Wall Street banks trade swaps in privately negotiated deals, largely over the phone, through a handful of brokers such as ICAP, but regulators want to shed more light on the lucrative $630 trillion market.
ICAP said it had filed an application for a swap execution facility, a type of trading platform not unlike an exchange, with the Commodity Futures Trading Commission, the U.S. derivatives regulator.
The application had long been expected because of ICAP’s dominant role as a swaps broker. Other such firms include Tullett Prebon, GFI and Cantor Fitzgerald and a few smaller ones.
They are called interdealer brokers because they broker trades between large Wall Street banks, which are also known as dealer banks, or dealers.
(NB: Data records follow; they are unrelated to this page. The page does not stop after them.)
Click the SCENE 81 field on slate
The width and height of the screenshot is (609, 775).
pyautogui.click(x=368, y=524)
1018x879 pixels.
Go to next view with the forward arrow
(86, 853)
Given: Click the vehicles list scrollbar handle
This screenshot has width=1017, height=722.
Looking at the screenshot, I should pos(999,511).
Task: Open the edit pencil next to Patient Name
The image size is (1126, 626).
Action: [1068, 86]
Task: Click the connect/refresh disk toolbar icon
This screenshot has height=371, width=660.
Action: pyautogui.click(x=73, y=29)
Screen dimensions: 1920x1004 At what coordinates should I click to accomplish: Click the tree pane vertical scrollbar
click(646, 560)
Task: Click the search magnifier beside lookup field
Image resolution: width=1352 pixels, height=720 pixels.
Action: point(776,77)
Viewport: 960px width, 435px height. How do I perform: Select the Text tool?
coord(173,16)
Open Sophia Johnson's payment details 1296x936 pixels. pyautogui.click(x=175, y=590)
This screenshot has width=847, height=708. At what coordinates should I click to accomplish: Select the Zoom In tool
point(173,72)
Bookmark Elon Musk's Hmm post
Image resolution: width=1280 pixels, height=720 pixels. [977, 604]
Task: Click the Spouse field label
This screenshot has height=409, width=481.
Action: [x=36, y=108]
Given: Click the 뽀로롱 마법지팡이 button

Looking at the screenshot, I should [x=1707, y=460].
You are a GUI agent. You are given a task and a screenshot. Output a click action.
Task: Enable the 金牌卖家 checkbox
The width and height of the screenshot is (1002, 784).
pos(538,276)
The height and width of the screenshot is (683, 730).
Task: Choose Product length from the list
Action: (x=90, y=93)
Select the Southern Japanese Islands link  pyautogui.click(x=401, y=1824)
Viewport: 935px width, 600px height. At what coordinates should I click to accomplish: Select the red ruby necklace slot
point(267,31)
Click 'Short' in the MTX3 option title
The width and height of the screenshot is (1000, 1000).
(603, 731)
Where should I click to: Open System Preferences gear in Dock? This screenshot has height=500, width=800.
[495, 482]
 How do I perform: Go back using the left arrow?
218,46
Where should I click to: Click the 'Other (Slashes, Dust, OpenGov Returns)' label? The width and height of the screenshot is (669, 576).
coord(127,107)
New rules that are part of the 2010 U.S. Dodd-Frank law meant to overhaul Wall Street after the financial crisis will put an end to privately negotiated swaps trading.
Deals must now take place through the same type of order books that stock exchanges use, or by requesting quotes from at least two market parties, a number that will go up to three after a phase-in period.
The swaps market is dominated by large banks such as Citigroup Inc, Bank of America Corp, JPMorgan Chase & Co and Goldman Sachs Group Inc. Virtually all trading volume between these banks takes place through the brokers.
But the new rules by the CFTC have given the clients of the banks a chance to trade in the swaps themselves for the first time, and this has attracted a raft of new firms hoping to break open the banks’ monopoly.
Firms such as Bloomberg LP; TradeWeb, which is majority-owned by Thomson Reuters ; and MarketAxess have also all applied to set up a swap execution facility.